▸ **Records for this task**
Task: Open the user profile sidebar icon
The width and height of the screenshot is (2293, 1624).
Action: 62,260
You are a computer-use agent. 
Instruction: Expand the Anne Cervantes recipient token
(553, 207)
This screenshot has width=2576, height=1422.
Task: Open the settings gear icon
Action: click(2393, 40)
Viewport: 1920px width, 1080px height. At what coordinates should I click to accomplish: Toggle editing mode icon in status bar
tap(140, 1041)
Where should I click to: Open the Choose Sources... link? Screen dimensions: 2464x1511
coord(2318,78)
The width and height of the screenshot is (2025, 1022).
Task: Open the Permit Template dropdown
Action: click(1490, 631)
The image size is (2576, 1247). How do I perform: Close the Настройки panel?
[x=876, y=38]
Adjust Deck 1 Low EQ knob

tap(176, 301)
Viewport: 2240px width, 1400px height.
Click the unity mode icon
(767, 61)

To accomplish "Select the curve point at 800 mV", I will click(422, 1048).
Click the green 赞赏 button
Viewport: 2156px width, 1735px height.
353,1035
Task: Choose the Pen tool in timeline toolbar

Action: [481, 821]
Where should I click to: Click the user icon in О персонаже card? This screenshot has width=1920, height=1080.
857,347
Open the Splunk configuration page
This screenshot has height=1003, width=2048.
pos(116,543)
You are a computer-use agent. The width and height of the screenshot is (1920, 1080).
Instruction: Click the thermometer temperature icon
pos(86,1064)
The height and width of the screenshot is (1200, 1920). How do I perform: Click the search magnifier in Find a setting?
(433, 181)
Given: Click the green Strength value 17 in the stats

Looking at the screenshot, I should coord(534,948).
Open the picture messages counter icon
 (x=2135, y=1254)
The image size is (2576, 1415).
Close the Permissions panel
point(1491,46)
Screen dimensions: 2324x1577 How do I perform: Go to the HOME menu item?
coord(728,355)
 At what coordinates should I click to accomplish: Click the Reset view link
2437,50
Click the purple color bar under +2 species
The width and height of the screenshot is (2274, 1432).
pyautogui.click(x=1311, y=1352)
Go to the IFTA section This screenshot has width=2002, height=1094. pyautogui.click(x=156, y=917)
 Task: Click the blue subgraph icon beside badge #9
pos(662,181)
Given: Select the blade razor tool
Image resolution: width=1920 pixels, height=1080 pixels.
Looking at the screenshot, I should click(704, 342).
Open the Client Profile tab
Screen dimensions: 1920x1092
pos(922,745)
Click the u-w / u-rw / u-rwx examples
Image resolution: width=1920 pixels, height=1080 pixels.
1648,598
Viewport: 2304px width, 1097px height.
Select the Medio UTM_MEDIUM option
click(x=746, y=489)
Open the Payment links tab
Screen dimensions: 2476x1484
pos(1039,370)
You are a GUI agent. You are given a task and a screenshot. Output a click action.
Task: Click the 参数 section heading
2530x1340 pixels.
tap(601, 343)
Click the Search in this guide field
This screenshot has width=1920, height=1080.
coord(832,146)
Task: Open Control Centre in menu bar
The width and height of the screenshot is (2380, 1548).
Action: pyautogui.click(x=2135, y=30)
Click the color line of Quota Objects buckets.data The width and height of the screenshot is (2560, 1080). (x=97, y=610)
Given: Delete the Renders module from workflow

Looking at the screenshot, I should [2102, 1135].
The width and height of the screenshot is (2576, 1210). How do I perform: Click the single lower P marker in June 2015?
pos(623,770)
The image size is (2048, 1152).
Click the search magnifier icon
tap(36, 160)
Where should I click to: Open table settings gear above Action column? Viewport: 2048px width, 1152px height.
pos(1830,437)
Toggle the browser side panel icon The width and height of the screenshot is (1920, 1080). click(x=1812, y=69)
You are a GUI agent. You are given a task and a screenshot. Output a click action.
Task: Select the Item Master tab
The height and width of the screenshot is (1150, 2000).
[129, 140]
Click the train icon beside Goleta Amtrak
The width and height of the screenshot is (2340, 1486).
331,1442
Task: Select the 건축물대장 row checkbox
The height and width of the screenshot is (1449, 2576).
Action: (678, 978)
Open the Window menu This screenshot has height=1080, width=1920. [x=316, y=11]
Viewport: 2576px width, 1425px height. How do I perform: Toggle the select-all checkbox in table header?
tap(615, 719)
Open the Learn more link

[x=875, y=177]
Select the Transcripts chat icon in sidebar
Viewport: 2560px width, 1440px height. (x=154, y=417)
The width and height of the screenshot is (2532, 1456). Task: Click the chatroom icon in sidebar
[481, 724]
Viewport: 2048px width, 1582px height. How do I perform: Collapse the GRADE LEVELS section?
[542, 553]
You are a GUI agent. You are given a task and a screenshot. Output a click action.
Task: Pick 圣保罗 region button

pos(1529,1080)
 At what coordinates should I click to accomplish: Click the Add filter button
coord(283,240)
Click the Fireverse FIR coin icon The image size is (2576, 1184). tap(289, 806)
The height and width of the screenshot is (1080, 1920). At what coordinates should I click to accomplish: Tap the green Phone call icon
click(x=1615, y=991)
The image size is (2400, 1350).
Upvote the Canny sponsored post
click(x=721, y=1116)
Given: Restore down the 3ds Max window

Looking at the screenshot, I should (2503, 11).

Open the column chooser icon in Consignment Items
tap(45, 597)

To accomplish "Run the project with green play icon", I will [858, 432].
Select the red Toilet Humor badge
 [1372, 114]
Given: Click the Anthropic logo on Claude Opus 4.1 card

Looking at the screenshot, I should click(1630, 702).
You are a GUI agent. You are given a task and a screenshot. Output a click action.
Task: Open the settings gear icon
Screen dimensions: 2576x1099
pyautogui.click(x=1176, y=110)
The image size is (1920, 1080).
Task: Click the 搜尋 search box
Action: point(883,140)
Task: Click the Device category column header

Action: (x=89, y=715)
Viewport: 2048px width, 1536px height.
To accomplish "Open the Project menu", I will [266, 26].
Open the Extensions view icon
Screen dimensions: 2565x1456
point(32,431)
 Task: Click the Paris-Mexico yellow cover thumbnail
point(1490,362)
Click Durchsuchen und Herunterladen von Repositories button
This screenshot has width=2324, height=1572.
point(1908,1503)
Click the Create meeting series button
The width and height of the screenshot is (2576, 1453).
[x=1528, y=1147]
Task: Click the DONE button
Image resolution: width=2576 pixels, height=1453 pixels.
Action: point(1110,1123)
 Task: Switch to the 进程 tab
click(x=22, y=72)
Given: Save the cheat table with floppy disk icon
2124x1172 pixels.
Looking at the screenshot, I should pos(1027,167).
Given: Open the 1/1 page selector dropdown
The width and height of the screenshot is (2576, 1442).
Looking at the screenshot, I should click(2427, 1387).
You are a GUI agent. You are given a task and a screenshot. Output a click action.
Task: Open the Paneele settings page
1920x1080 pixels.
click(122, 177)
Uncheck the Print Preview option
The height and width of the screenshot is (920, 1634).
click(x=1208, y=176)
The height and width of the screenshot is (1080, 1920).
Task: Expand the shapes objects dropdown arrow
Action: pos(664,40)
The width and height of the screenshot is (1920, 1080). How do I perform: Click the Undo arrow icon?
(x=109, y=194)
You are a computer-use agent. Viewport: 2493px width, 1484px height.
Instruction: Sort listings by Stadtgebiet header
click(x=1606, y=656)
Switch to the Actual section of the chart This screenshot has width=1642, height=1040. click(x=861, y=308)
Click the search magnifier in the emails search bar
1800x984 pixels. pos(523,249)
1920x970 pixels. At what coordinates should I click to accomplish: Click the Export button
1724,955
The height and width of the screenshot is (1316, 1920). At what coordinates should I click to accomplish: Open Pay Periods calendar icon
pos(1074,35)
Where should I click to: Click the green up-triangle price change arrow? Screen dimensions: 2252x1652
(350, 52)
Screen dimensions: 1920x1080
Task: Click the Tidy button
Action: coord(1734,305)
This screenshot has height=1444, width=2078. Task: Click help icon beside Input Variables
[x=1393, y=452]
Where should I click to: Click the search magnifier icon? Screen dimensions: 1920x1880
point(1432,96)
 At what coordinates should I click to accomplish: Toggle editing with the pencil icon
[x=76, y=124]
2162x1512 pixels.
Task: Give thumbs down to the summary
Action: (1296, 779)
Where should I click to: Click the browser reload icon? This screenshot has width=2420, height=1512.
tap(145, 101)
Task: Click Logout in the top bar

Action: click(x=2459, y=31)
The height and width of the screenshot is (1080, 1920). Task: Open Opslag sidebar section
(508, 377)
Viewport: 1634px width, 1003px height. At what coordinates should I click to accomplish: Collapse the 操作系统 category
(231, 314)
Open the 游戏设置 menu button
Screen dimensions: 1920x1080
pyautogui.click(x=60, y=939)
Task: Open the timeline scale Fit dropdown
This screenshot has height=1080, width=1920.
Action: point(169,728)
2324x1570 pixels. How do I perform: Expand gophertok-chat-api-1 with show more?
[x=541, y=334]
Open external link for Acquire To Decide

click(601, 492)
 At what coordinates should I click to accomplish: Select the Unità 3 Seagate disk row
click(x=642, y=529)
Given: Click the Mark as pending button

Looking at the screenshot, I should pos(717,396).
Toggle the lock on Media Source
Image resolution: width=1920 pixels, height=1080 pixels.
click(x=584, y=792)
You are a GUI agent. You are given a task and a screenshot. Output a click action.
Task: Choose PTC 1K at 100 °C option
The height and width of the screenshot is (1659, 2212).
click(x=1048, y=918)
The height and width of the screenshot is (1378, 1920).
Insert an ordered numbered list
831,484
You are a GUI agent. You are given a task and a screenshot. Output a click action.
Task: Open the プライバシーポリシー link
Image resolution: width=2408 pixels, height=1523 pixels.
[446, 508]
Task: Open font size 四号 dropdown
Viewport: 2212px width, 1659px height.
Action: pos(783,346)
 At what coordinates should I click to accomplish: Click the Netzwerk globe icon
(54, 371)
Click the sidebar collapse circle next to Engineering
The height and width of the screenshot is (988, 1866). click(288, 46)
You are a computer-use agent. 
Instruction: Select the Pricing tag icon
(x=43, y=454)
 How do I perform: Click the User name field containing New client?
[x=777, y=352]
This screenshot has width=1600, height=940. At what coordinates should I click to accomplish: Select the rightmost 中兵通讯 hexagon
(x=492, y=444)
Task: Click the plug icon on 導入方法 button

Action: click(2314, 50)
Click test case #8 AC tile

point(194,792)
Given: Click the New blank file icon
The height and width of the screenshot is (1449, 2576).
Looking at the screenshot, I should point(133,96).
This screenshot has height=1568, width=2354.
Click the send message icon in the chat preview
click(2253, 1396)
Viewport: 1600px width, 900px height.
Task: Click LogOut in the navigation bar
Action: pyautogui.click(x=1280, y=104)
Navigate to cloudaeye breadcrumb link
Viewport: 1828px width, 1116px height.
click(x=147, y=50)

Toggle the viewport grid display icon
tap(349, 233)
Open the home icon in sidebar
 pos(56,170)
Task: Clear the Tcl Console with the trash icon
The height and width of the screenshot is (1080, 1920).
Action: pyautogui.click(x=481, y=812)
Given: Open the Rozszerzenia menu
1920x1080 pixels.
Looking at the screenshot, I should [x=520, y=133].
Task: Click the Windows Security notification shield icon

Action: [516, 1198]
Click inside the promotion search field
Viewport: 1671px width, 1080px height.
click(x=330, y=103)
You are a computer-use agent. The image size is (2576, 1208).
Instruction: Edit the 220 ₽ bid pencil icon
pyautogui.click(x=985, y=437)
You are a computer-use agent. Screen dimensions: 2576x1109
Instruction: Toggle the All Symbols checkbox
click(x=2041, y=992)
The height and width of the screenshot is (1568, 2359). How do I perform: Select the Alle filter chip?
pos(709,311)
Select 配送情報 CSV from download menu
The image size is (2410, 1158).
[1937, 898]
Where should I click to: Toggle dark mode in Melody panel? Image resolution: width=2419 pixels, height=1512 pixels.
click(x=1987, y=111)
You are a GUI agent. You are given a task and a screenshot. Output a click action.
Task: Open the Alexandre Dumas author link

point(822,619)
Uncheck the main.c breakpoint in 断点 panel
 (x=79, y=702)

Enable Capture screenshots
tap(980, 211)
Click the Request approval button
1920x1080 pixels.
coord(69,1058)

▸ **Brief**
Transcribe, exactly and without additions, the lines of the records above, beginning with the line that contains "Open external link for Acquire To Decide" and ending with the line that contains "Toggle the lock on Media Source", both included.

▸ **Output of the exercise**
Open external link for Acquire To Decide

click(601, 492)
 At what coordinates should I click to accomplish: Select the Unità 3 Seagate disk row
click(x=642, y=529)
Given: Click the Mark as pending button

Looking at the screenshot, I should pos(717,396).
Toggle the lock on Media Source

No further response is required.